Lining up a boat or a personal watercraft while loading it on the trailer can pose challenges, especially if you need to submerge your trailer deeply, the water is too dirty to see the trailer underwater at the ramp, or wind or current pushes the hull sideways while loading. Over the years, a variety of devices have been used to help align hulls on trailers in these conditions, including posts and poles at the back of the trailer and vertical boards along the sides.
But now Taylor Made (a division of Lippert) has introduced a new system called EasyGuide. Made of durable injection-molded nylon, the system uses floats that raise to the surface on articulating arms when you back the trailer into the water. The contoured floats visually guide you and keep your boat centered as you drive or winch it onto the trailer. Designed for craft weighing 1,500 pounds or less, the system is easy to install and use.

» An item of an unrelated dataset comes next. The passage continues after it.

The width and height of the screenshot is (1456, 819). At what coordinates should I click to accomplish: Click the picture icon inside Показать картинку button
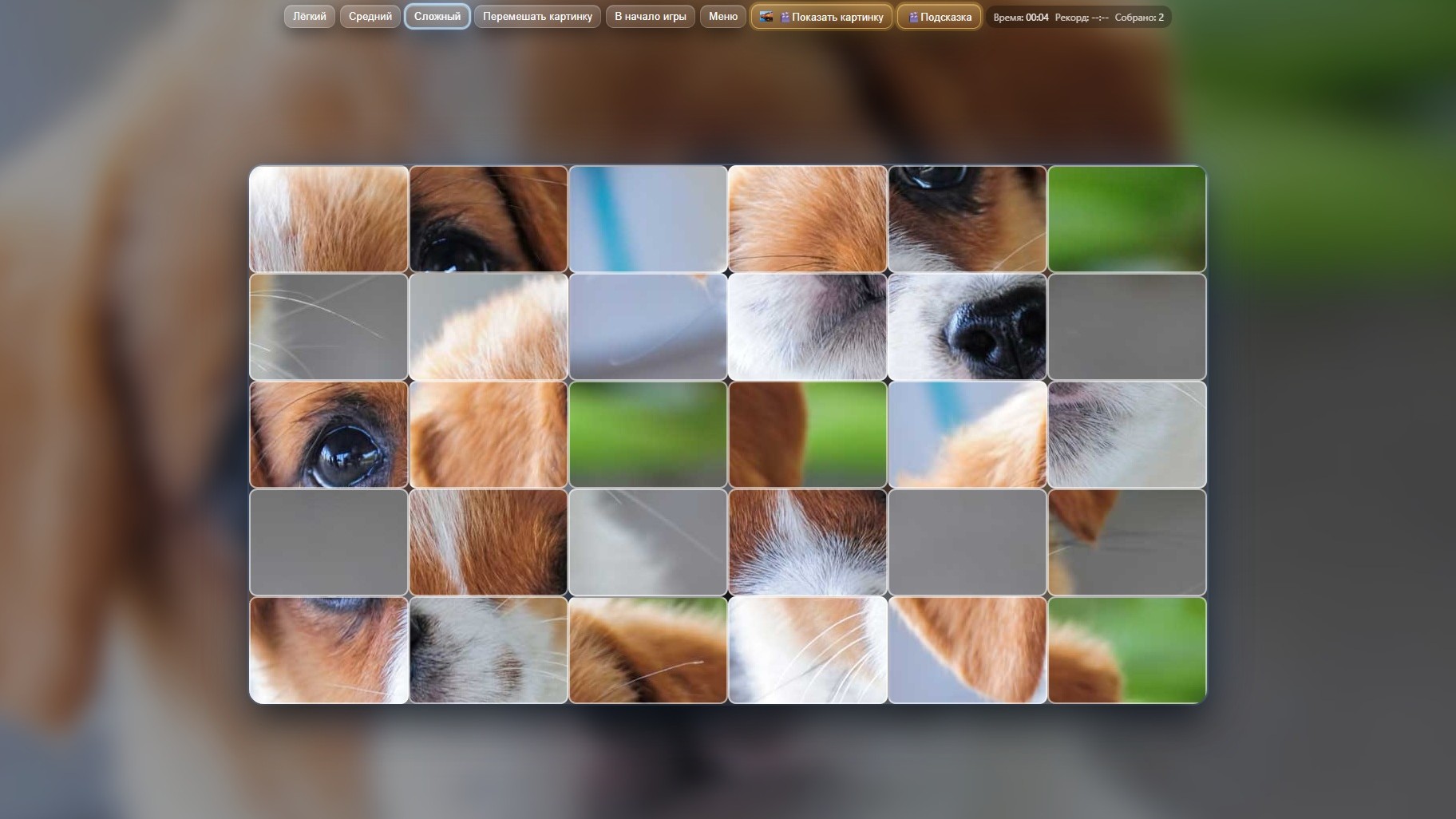(x=767, y=16)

EasyGuide comes in a one-size-fits-all kit and is best suited for single-axle trailers—the type typically found under many PWC and aluminum freshwater boats. The kit includes all the parts you need, except for U-bolts to mount the base brackets and float rests. You will need to buy the U-bolts separately in the proper width and length to fit your trailer frame. The articulating arms also offer 16 inches of fore and aft adjustability to position and align the floats with the back frame of most trailers. Here’s how they install on a single-axle trailer.
Skill Level: 1 out of 5
Finish Time: Approx. 1 hour
Tools and Supplies
- Taylor Made EasyGuide kit ($299.95; store.lci1.com/easyguide-by-taylor-made-2022106874)
- Four U-bolts as needed for 2-, 3- or 4-inch frames, with matching backing plates and locknuts
- Two 9/16-inch wrenches and one 7/16-inch wrench
- Phillips screwdriver
Assemble the Floats
After you unpack the kit, take apart the bottom and top parts of each float. You will need to reassemble them with the supplied hardware. But first place a bead of the supplied clear sealant around the interior perimeter of the bottom part, and then reassemble it with the top part using the supplied No. 12 screws (12 for each float). Put a dab of sealant in each screw hole before threading and tightening the screws with a Phillips screwdriver. Once assembled, set both floats aside to let the sealant cure.
Install the Trailer Base Plate
The supplied pair of trailer base plates will fit 2-, 3- or 4-inch-wide trailer frames. For our installation, we used 2-inch-wide U-bolts to the fit the 2-inch-wide trailer frame and matched them with backing plates and locknuts—two sets for each plate. Position and bolt the plates to the top of the trailer frame just forward of the fender, but don’t completely tighten the hardware because you will later need to slide the plate back or forward slightly to adjust the position of the float on the trailer.
Connect the Arms
Assemble the two-piece arms, inserting the male tab into the female slot. Tap them together to tighten. Use the supplied 1/4-inch bolts and locknuts to secure the two pieces. Insert the tines on one end of the arm (with the flat side up) into the slots of the base plate. Next, insert the tines on the other side of the arm into the slots on the underside of the float. Use the suppled pivot bolts and locknuts to connect the arm to the plate at one end and to the float at the other. Loosely connect and do not tighten this hardware for now.
Position the Floats
The back edge of the floats need to align with the aft edge of the trailer’s rear cross member when the floats are resting in the down position. Slide each of the loosely connected base plates forward or backward slightly until each float is in this correct position on the trailer frame. Next, install the supplied float-rest pieces under each float with one U-bolt, a backing plate and two locknuts. (These U-bolt assemblies are not supplied.) Align the rests with the back portions of the floats, but do not tighten for now.
With the assemblies aligned in the correct positions on each side of the trailer, you can now tighten the hardware, including the U-bolts and arm pivot pins. Do not overtighten any of the hardware to help prevent warping or cracking the plates, arms and floats. Test the functionality of the EasyGuide system at the launch ramp, and make any necessary adjustments to ensure smooth operation and alignment between the trailer and the boat hull, as outlined in the owner’s manual.